Jokowi: BPJS Kebangetan!

Jokowi
BPJS Kesehatan

 "Kebangetan!" Gerutu Jokowi kesal....

Jokowi geram karena BPJS kesehatan selalu defisit. Tambah kesal lagi dia karena seperti tidak ada solusi dari BPJS sendiri. "Tiap kurang, minta. Masak ginian Presiden juga yang ngurusin!"

BPJS memang seperti buah simalakama. Pemerintah berkomitmen untuk memberikan layanan kesehatan gratis kepada masyarakat, tetapi anggarannya juga besar.

Tahun 2017, anggaran BPJS sebesar 84 triliun. Tapi pendapatan dari iurannya hanya 74 sekian triliun. Ada selisih 9 triliun rupiah yang akhirnya menjadi tanggungan pemerintah. Bahkan tahun 2018, diprediksi defisit BPJS mencapai 14 triliun rupiah.

Dirut BPJS Fahmi Idris pun kembali mengingatkan bahwa iuran BPJS terlalu kecil sehingga selalu "rugi". Meski kata rugi juga bukan kata yang tepat, karena BPJS bukan badan usaha yang menerapkan konsep laba seperti Pertamina misalnya.

Hanya untuk menaikkan iuran BPJS tentu akan jadi masalah baru, karena ini akan berpengaruh langsung kepada masyarakat bawah. Lha wong, mereka bayar iuran sekarang aja susah, masak mau dinaikin lagi?

Fahmi Idris pun seperti kehilangan akal. Akhirnya dia "minta lagi minta lagi" ke pemerintah. Itulah yang membuat Jokowi marah. Padahal dulu Jokowi setuju gaji Dirut BPJS sebesar 300 juta rupiah, jauh lebih tinggi dari gajinya sendiri yang hanya 62 juta rupiah.

Gaji tinggi itu supaya Dirut BPJS berpikir layaknya seorang CEO, bisa menyelesaikan masalah yang terjadi di unitnya.

Permasalahan BPJS ini terjadi dari tahun ke tahun tanpa ada perubahan. Dan Fahmi yang bergaji tinggi itupun hanya punya satu solusi saja, "Naikkan iuran". Kalau solusinya cuma naikkan doang, untuk apa digaji 300 juta?
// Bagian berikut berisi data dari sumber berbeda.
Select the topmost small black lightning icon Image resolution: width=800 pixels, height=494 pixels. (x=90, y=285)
Kalau gitu anak gua juga bisa. Begitu mungkin gerutu Jokowi.

Memang ada salah satu solusi untuk menutupi defisit yaitu dengan mengambil separuh dari pajak cukai rokok. Pendapatan negara selama ini dari rokok sebesar 145 triliun rupiah dan pajaknya sebesar 10 persen. Tapi itu belum cukup untuk menutupi defisit yang ada.
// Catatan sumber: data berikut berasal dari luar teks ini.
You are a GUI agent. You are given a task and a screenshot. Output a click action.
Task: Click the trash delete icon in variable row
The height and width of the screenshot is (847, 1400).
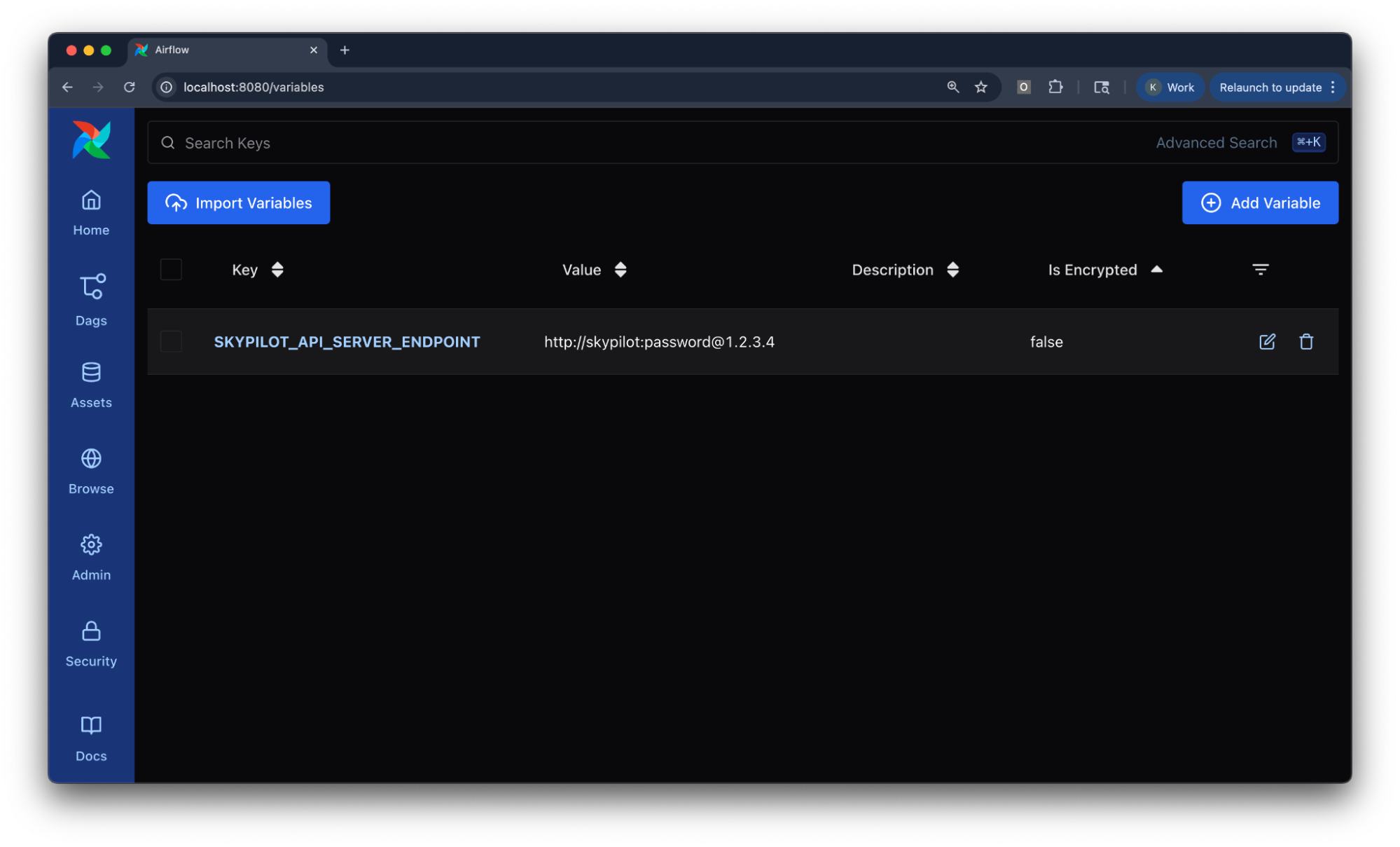point(1305,341)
Kenapa tidak iuran BPJS sekalian saja ditanggung perokok, jadi bukan hanya diambil dari pajaknya? Semisal dari setiap pembelian sebungkus rokok seharga 15 ribu rupiah, ada tambahan 10-15 persen dengan catatan di depan bungkusnya, "Untuk pembayaran BPJS".

Perokok pasti tidak keberatan, karena bagi pecandu, rokok sudah menjadi bagian dari kebutuhan hidup. Naik berapa pun tidak begitu masalah. Asal jangan banyak-banyak, hehe....
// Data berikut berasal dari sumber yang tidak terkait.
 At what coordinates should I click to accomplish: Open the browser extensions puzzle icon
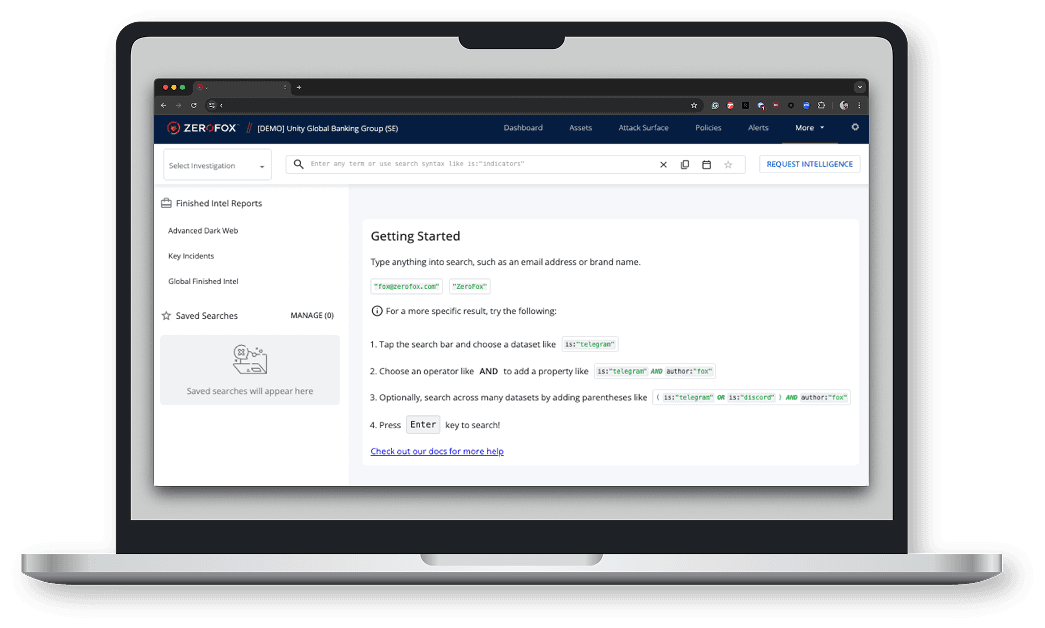pyautogui.click(x=821, y=105)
Nah, jika pendapatan negara dari cukai rokok saja bisa sebesar 145 triliun rupiah, berarti ada tambahan 10 persen sebesar 14,5 triliun rupiah sebagai "sumbangan" perokok kepada BPJS. Tentu ini bisa membantu defisit yang ada.

Hanya, tolong dong, kalau sudah dibantu gitu, mbok ya perokok dikasih ruang yang lebih luas di tempat-tempat publik. Masak udah duitnya diambil, tempat merokoknya gak dikasih yang nyaman.

Seharusnya di depan bungkus rokok, jangan lagi dikasih gambar yang seram-seram dengan tulisan, "Merokok bisa membunuhmu". Seharusnya ditulis, "Terima kasih perokok, Anda membantu orang untuk sehat". Kan senang jadinya....

Terus di tempat merokok di publik, jangan hanya dikasih tulisan, "tempat merokok". Tetapi ditulis, "tempat orang yang berjasa membantu orang lain tetap sehat". Keren, kan....

Saran ginian doang gak perlu deh digaji 300 juta rupiah per bulan. Seruput dulu kopinya. Eh, korek apinya mana ya?